Go Beyond Boring: Creating Scenario-based Learning That Engages Participants (Podcast)

Listen to the recording to learn why scenario-based learning engages participants, including how to “hook” learners and draw them into the story.

In this presentation, I discussed why scenario-based learning engages participants. I gave examples of how to “hook” learners to draw them into a story right from the beginning. I also talked about some elements to help craft narratives. Since the TLDC community has several D&D players, this version of the presentation has some references and examples related to D&D. This is part of the TLDC Storytelling playlist.

Watch or listen

You can watch the recording on the TLDC website.

You can listen to the audio (which should still be meaningful, even without the slides). If the podcast isn’t embedded above, check it out on the TLDCast website, in Spotify, or look for episode 329 in your favorite podcast app.

Go Beyond Boring: Creating Scenario-Based Learning that Engages Participants

Here are a few excerpts from my presentation.

Intro: Meet Christopher, a new DM

Meet Christopher. Christopher is smiling.
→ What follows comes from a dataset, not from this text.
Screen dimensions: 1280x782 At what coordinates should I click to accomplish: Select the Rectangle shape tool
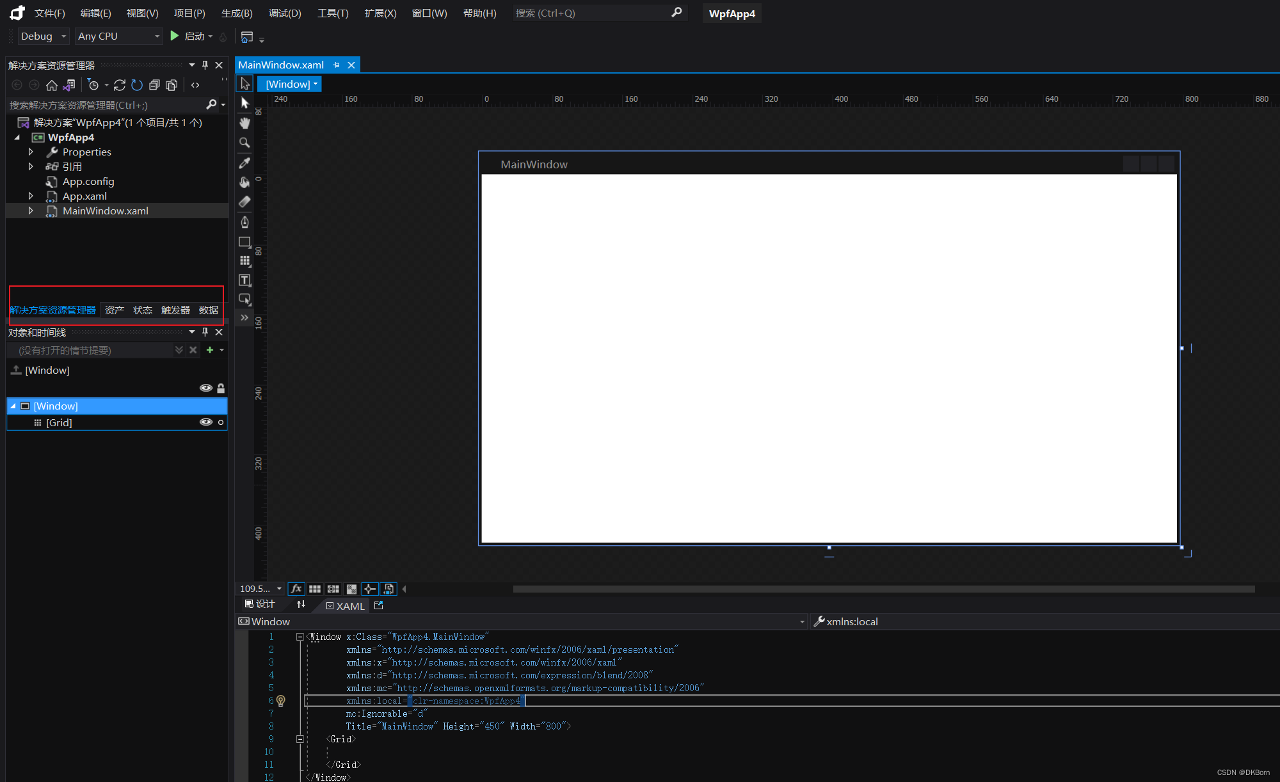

Meet Christopher. Christopher is DM ing for the first time today. For those of you who don’t play D&D, that means he’s running a campaign for a role playing game, a collaborative storytelling game. This is a campaign he developed himself rather than a published module. He’s so excited.

He’s got a great vision for exactly how everything should go, and he’s confident the players are going to have a lot of fun following this journey he has precisely mapped out for them. He has spent hours preparing, and has tons of documents ready to support all the decisions he’s already made.

He’s sure it’s going to be perfect!

His players aren’t engaged

4 people, all clearly disengaged. One is writing in a notebook. Another is on her phone. A third is rolling his eyes. The fourth person has her head and eyes down, avoiding eye contact and looking disappointed.

Unfortunately, near the end of the session, Christopher looks around the table at his players. They don’t look like they’re having nearly as much fun as he’d hoped. In fact, they look completely disengaged. They’re checking their phones or doodling.

Why didn’t Christopher’s session go well? Even if you haven’t played before, do you have any guesses?

Why should we consider using scenarios?

Why scenarios?
Real-Life Decision-Making
Safe Space to Fail
Trigger Memories, Better Retention
Engage Emotions
Accelerate Expertise
  • Real-life decision making: Scenarios can give learners an opportunity to practice real-life decisions.
  • Safe space to fail: As they practice scenarios, it gives them a safe space to fail. Any time failure is costly or dangerous, scenario-based learning gives you an advantage. Instead of failing in a way that makes a customer angry, or worse, injures an employee, they can fail during practice. That means the scenario should be hard enough to allow people to make common mistakes so they can learn from them.
  • Trigger memories: We remember failures. If it’s so easy that everyone gets a perfect score on the first try, the practice isn’t as valuable. Our brains are wired for stories. Even when we sleep, our brains keep telling us stories all night in our dreams. We remember stories better than abstract content. One study compared information on a brochure presented in bullet points or a narrative format. People remembered more of the narrative than the bullet points. (eLearning Guild research report: Using Stories for Learning).
  • Engage emotions: Scenarios can give us emotional impact—the angry customer, the reluctant patient, the frustrated employee. That makes training more interesting and more memorable.
  • Accelerate expertise: Research has shown that using scenarios helps people become experts faster.